__WHAT TO DO__
The data should be restated word for word, in full.

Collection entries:

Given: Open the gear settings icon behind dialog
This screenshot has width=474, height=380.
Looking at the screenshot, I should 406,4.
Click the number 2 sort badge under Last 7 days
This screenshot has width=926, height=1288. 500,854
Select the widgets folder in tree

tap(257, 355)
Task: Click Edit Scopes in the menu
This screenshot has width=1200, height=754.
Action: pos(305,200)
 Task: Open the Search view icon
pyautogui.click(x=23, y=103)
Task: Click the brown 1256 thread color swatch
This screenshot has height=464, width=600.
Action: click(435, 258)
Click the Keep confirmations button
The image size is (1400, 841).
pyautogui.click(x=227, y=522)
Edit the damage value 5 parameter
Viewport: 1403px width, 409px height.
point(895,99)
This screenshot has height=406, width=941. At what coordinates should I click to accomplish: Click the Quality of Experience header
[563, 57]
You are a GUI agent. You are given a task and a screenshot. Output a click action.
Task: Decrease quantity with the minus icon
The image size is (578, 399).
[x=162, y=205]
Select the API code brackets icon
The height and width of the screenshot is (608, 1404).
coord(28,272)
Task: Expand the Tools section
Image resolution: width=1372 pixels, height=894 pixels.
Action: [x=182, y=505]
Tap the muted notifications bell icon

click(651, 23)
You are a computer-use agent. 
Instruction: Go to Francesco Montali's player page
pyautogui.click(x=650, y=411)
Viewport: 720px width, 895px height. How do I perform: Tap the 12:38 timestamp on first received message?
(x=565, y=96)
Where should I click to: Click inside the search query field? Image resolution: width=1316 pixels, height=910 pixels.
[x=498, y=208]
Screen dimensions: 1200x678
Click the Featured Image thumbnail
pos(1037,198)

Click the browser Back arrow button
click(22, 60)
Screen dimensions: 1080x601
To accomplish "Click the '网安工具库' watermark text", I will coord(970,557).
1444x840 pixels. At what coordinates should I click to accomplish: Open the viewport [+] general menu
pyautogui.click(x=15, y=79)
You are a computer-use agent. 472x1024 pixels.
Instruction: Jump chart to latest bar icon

__SOLUTION__
Given: Open the gear settings icon behind dialog
This screenshot has width=474, height=380.
Looking at the screenshot, I should 406,4.
Click the number 2 sort badge under Last 7 days
This screenshot has width=926, height=1288. 500,854
Select the widgets folder in tree

tap(257, 355)
Task: Click Edit Scopes in the menu
This screenshot has width=1200, height=754.
Action: pos(305,200)
 Task: Open the Search view icon
pyautogui.click(x=23, y=103)
Task: Click the brown 1256 thread color swatch
This screenshot has height=464, width=600.
Action: click(435, 258)
Click the Keep confirmations button
The image size is (1400, 841).
pyautogui.click(x=227, y=522)
Edit the damage value 5 parameter
Viewport: 1403px width, 409px height.
point(895,99)
This screenshot has height=406, width=941. At what coordinates should I click to accomplish: Click the Quality of Experience header
[563, 57]
You are a GUI agent. You are given a task and a screenshot. Output a click action.
Task: Decrease quantity with the minus icon
The image size is (578, 399).
[x=162, y=205]
Select the API code brackets icon
The height and width of the screenshot is (608, 1404).
coord(28,272)
Task: Expand the Tools section
Image resolution: width=1372 pixels, height=894 pixels.
Action: [x=182, y=505]
Tap the muted notifications bell icon

click(651, 23)
You are a computer-use agent. 
Instruction: Go to Francesco Montali's player page
pyautogui.click(x=650, y=411)
Viewport: 720px width, 895px height. How do I perform: Tap the 12:38 timestamp on first received message?
(x=565, y=96)
Where should I click to: Click inside the search query field? Image resolution: width=1316 pixels, height=910 pixels.
[x=498, y=208]
Screen dimensions: 1200x678
Click the Featured Image thumbnail
pos(1037,198)

Click the browser Back arrow button
click(22, 60)
Screen dimensions: 1080x601
To accomplish "Click the '网安工具库' watermark text", I will coord(970,557).
1444x840 pixels. At what coordinates should I click to accomplish: Open the viewport [+] general menu
pyautogui.click(x=15, y=79)
You are a computer-use agent. 472x1024 pixels.
Instruction: Jump chart to latest bar icon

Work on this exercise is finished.